Dica de filme ("O Baile das Loucas")

 Dica de Filme


Título: O Baile das Loucas
Ano de lançamento: 2021
Direção: 
Mélanie Laurent



O horror de um sistema patriarcal como causa da loucura feminina

O horror pode se manifestar de diversas formas. Pode ser uma representação simbólica de um medo comum, metamorfoseada em um monstro tenebroso, ou pode ser uma política de estado que censura e persegue. Não raro o horror também se manifesta em relações de poder, ou em sistemas de opressão a certos grupos, e sob as mais diversas desculpas. 

Com o patriarcado é mais ou menos isso. 

Pode ser em nome de um valor moral, ou mesmo de uma suposta ciência a ser estudada. Qualquer coisa serve de pretexto para que homens se aproveitem de suas relações de poder para transformar mulheres em cobaias, objetos, ou qualquer coisa que seja menos do que humano. 



Em "O Baile das Loucas", baseado em um romance relativamente recente, da escritora  Victoria Mas, temos aqui uma personagem, Eugénie, que começa a se interessar pela doutrina espírita, lê a principal obra de Alan Kardec, e por dizer que está começando a ver espíritos e a se comunicar com eles, é internada em um hospício pelo pai. 

Porém, mesmo que a situação por si já soe absurda (ainda mais nos dias atuais), a situação se agrava pois claramente basicamente todos os homens ao redor de Eugénie usam do patriarcado para impor algo em nome de poder, seja o pai dela, que resolve se "livrar" da filha problema da maneira mais simples possível, seja dos médicos e cientistas que trabalham no hospício. 

São diversos tratamentos feitos contra a vontade das pacientes (muitos deles humilhantes e dolorosos), e em alguns casos deixando sequelas gravíssimas, tanto psicológica, quanto fisicamente. E tudo em nome da ciência, e a busca da cura para sintomas dos mais diversos problemas mentais diversos. 

Porém, o filme sempre faz questão de mostrar que a questão ali é a busca de status, e que aquelas pacientes não passam de meros brinquedos nas mãos dos homens do poder em prol do sucesso de certos avanços científicos. 



Ao mesmo tempo, a história ganha mais complexidade ainda quando uma das enfermeiras, Jeanne, mostra-se tão sádica e indiferente às pacientes quantos os algozes masculinos. Isso mostra que até quando é conveniente, pessoas de grupos oprimidos não perdem a chance de serem opressoras, contanto que isso lhes traga alguma fagulha de poder. 

O tema do espiritismo no enredo é bem abordado, mas, não necessariamente aprofundado. Afinal, o que mais está em jogo aqui é mostrar como certos sistemas se aproveitam da fragilidade de alguns grupos, e isso, propositalmente, pode levar essas pessoas à loucura completa. Nesse sentido, algumas das cenas do filme são bastante pesadas e dolorosas de ver, em especial, as da personagem Louise, talvez a que mais sofra com as experimentos e o abuso de poder dos médicos do local. 

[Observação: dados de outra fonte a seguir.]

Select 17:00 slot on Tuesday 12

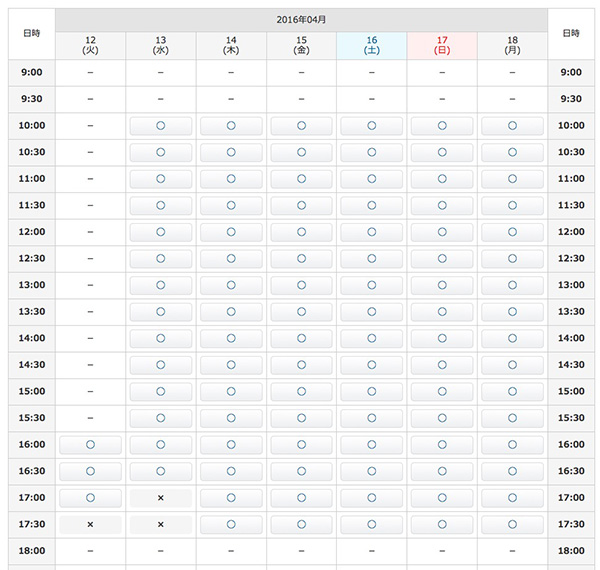pyautogui.click(x=90, y=497)
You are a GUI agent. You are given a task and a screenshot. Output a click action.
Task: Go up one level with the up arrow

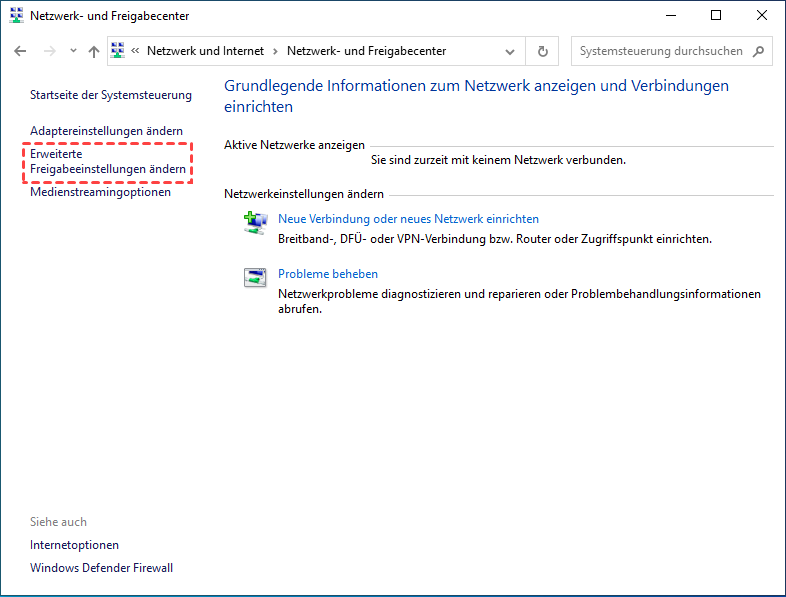point(94,51)
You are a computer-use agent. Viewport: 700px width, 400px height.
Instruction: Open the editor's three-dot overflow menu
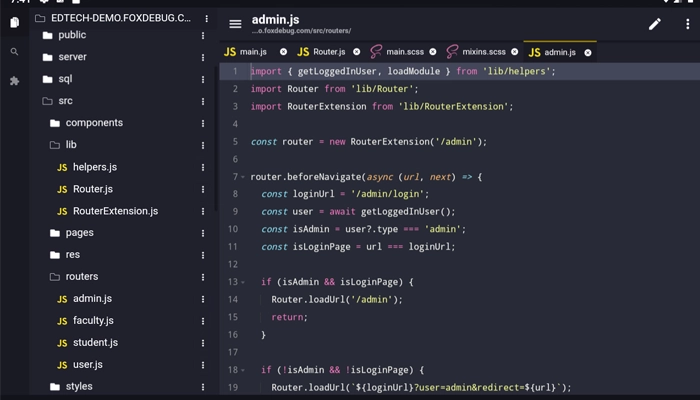(687, 24)
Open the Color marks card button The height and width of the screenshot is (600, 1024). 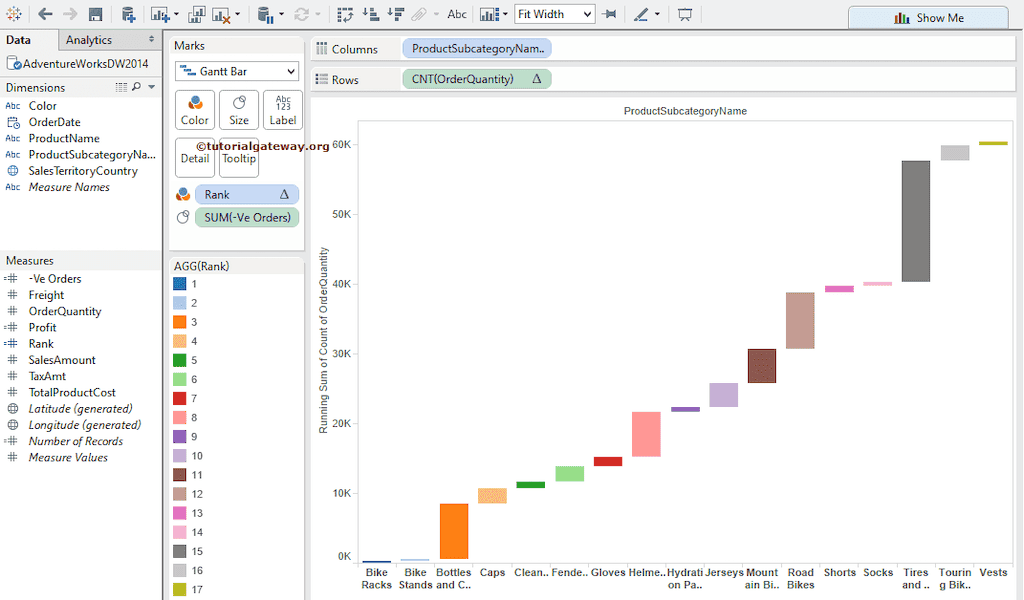tap(195, 110)
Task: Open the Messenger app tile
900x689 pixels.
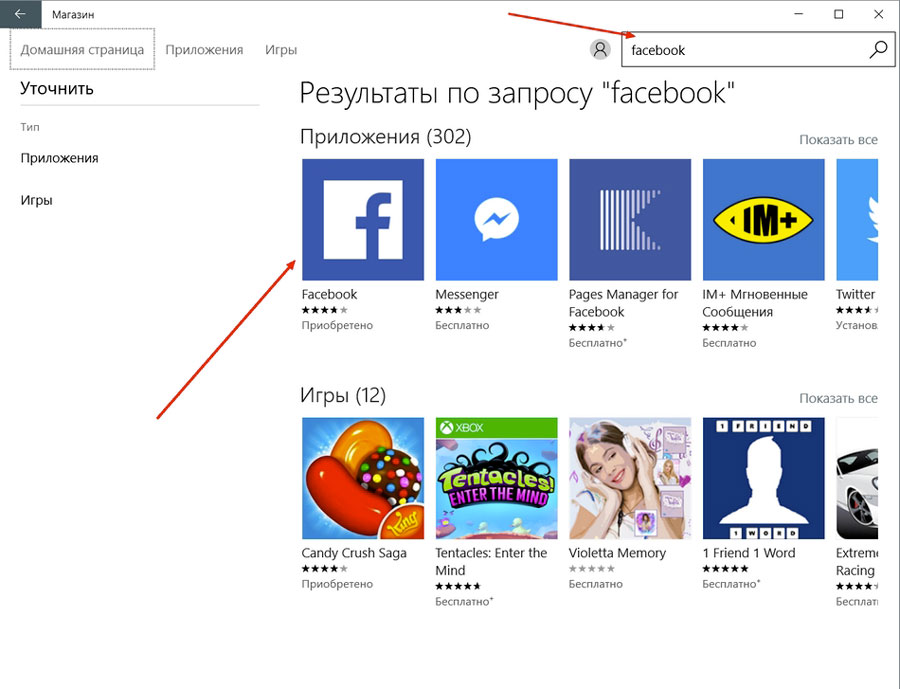Action: click(x=496, y=219)
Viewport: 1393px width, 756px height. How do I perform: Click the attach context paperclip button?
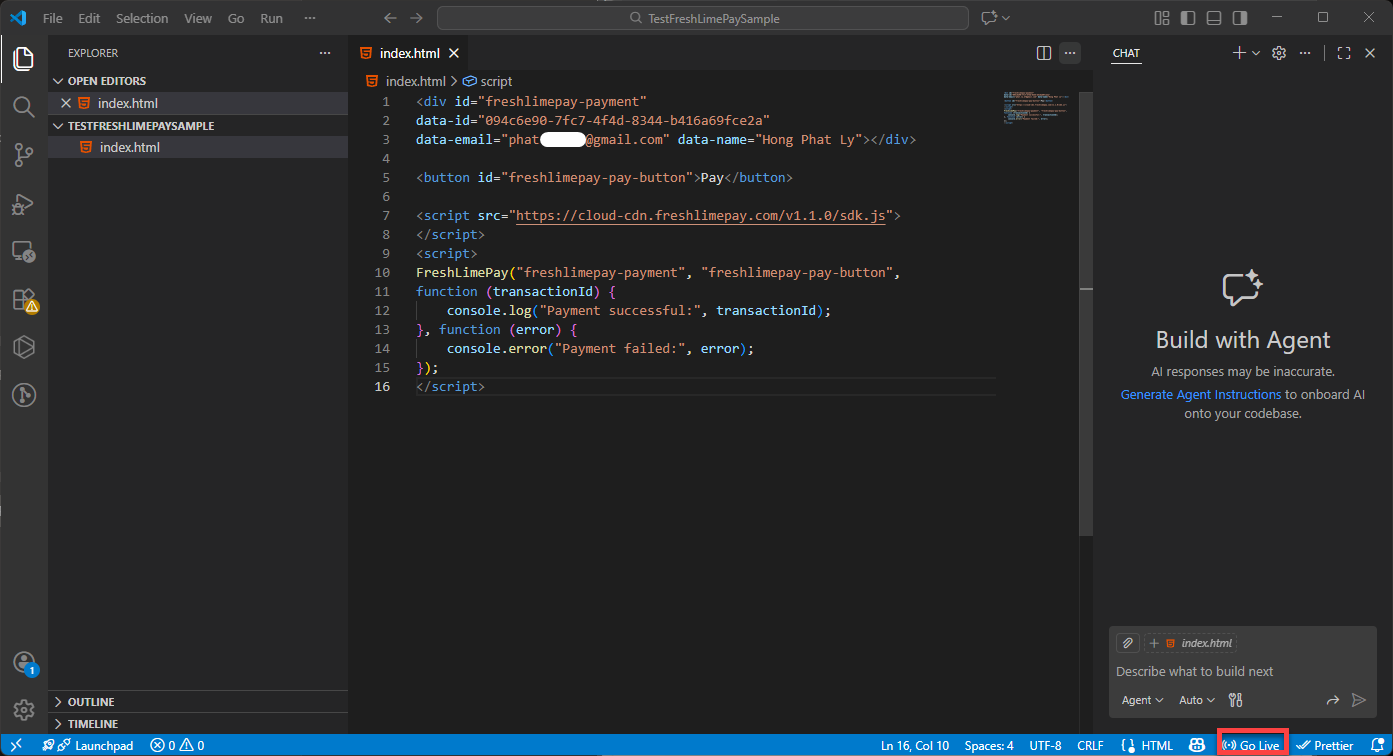[x=1127, y=643]
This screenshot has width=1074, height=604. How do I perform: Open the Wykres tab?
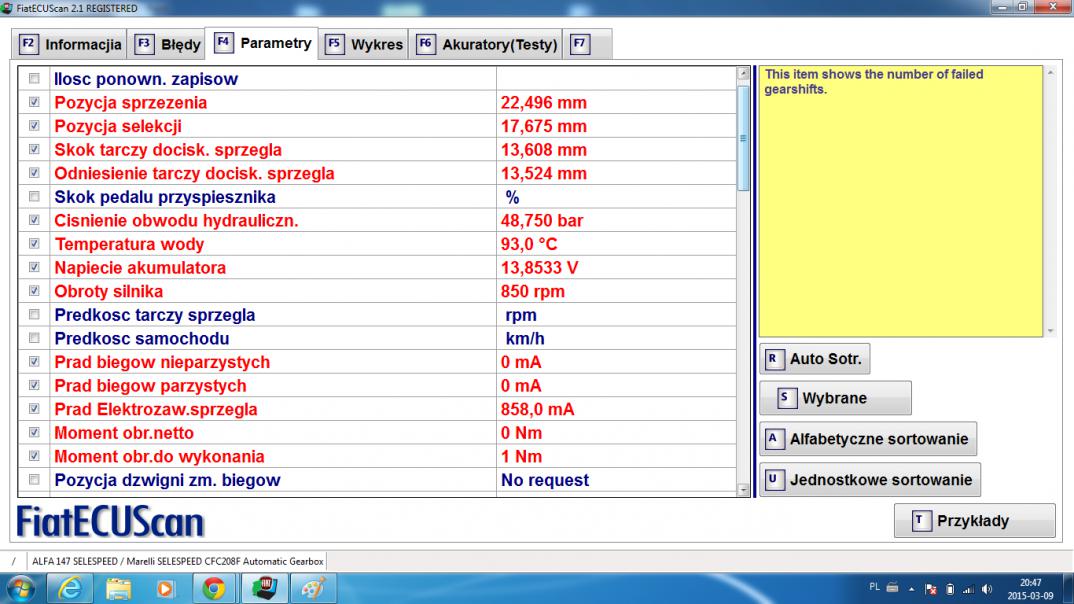click(x=365, y=45)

Ao mesmo tempo, nada é gratuito ou sádico a ponto de ser quase uma "pornografia do sofrimento". A diretora (e que também atua aqui) Mélanie Laurent sabe muito bem construir as cenas para gerar revolta suficiente no espectador, sem cair na exploração barata que esse tipo de história poderia gerar. 

As atuações, por sinal, estão muito boas e convincentes, desde Lou de Laâge, que faz a protagonista, até as atrizes que fazem as pacientes do sanatório, com destaque para a intensa interpretação de Lomane de Dietrich, e a forma odiosa como Emmanuelle Bercot entrega a sua Jeanne (tão vilanesca como os homens que representam o patriarcado ali). 



No final, "O Baile das Loucas" usa como pano de fundo a questão do espiritismo para abordar como as mulheres são tratadas em um sistema que as relega a dois únicas papeis: ou serem as garotas obedientes e comportadas, ou as loucas que precisam de tratamento. Enquanto metáfora, o filme extrapola muito bem essa crítica a partir do momento em que as mulheres aqui são desumanizadas, e rebaixadas à condição de animais de laboratório. 

Que um filme lançado em 2021 incomode tanto, mesmo que a sua história se passe há mais de 100 anos, é um incômodo do qual muitos deveriam parar para refletir: se deixarmos, situações assim talvez voltem a ser comuns nos dias de hoje. Afinal, mulheres e tantos outros grupos continuam a ser desumanizados e taxados como objetos (muitas vezes, descartáveis). 

Um baita filme para uma época de necessária vigilância.